» **TEXT FOR ANALYSIS**:
=== Begin Enclosure ===
Queer-centered spaces have always been integral to the preservation and celebration of our community; however, so many of them actively exclude and alienate queer POC. Dating apps like Grindr and Tinder provide spaces for romantic and sexual connections, but profiles that boast racist “preferences” such as “no Asians” or “no Black people” are disgustingly plentiful. In physical spaces, like gay bars or clubs, queer people of color, especially Black patrons, have experienced poor, racially-based service, even been refused service completely. Many white queer people have not mentally confronted this contrary experience that is commonplace for their Black and brown counterparts, which, in turn, discourages white queer people from opposing these discriminatory events in real-time.
Exclusion has been the norm of queer spaces for decades, and it’s time that white queer people actively oppose this racism. If queer spaces are not accessible to all, then we are embracing the exact bigotry we claim to be against. We have a responsibility to every ethnic minority in our community to combat this racism in the moment and head-on. This starts on a micro-scale—principally, not turning a blind eye to racist incidents while they happen. Too often, white queer people act as bystanders to this bigotry, often viewing the commotion as a disruption to their fun. This is because many still don’t see queer POC as equals in their spaces, only intruders. But almost all queer spaces exist because of queer people of color, so who should be viewed as the invaders?
There are always indicators of an exclusionary space, and white queer people need to work to actively recognize these. Are there queer people of color in leadership positions? Are there events that are specifically catered towards queer people of color? Are there actions organized around issues that are relevant and important to queer people of color? Whether it be a dating app or a community group, intersectionality needs to be a primary focus, and the needs of queer POC need to be sincerely addressed.
As queer college students, we are usually the ones partaking in queer spaces, not the ones creating them. But as we all gain influence within our local queer communities, we amass more power to create increasingly inclusive spaces and experiences for queer people of color. We are actively perpetuating racism within our ranks by ignoring racist and discriminatory incidents and we cannot continue to silently absolve ourselves of our guilt. We must recognize and atone for our racist past and present. We must take initiative to make our queer siblings more comfortable within this community. White people have not been holding ourselves accountable for decades. It is time we did.
=== End Enclosure ===
» **TO-DO ITEM**: Please say whether each statement agrees with the piece on racism in queer spaces, answering yes or no and quoting the deciding words. 1. Dating app profiles with racist "preferences" are rare. 2. Queer people of color in gay bars or clubs have sometimes been refused service entirely. 3. Queer college students are usually the ones who create queer spaces. The lines after this come from a different source.

» **GIVEN INFORMATION**:
=== Begin Enclosure ===
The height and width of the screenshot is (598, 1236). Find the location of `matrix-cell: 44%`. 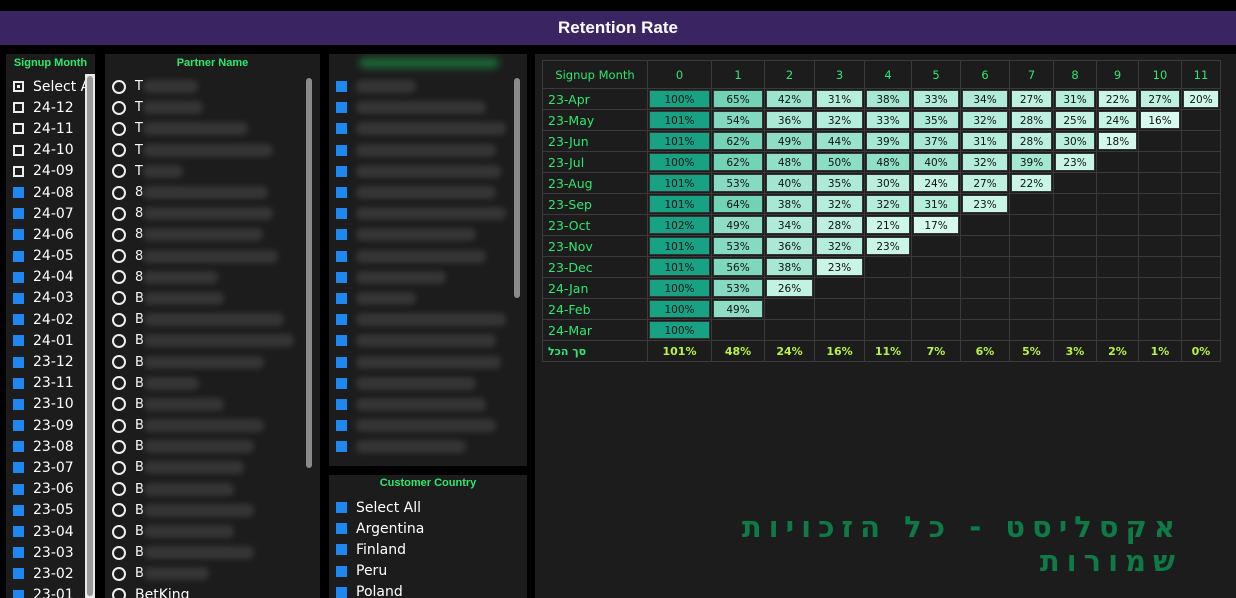

matrix-cell: 44% is located at coordinates (840, 141).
=== End Enclosure ===
» **RESULT BELOW**:
1. No: "are disgustingly plentiful"
2. Yes: "even been refused service completely"
3. No: "we are usually the ones partaking in queer spaces, not the ones creating them"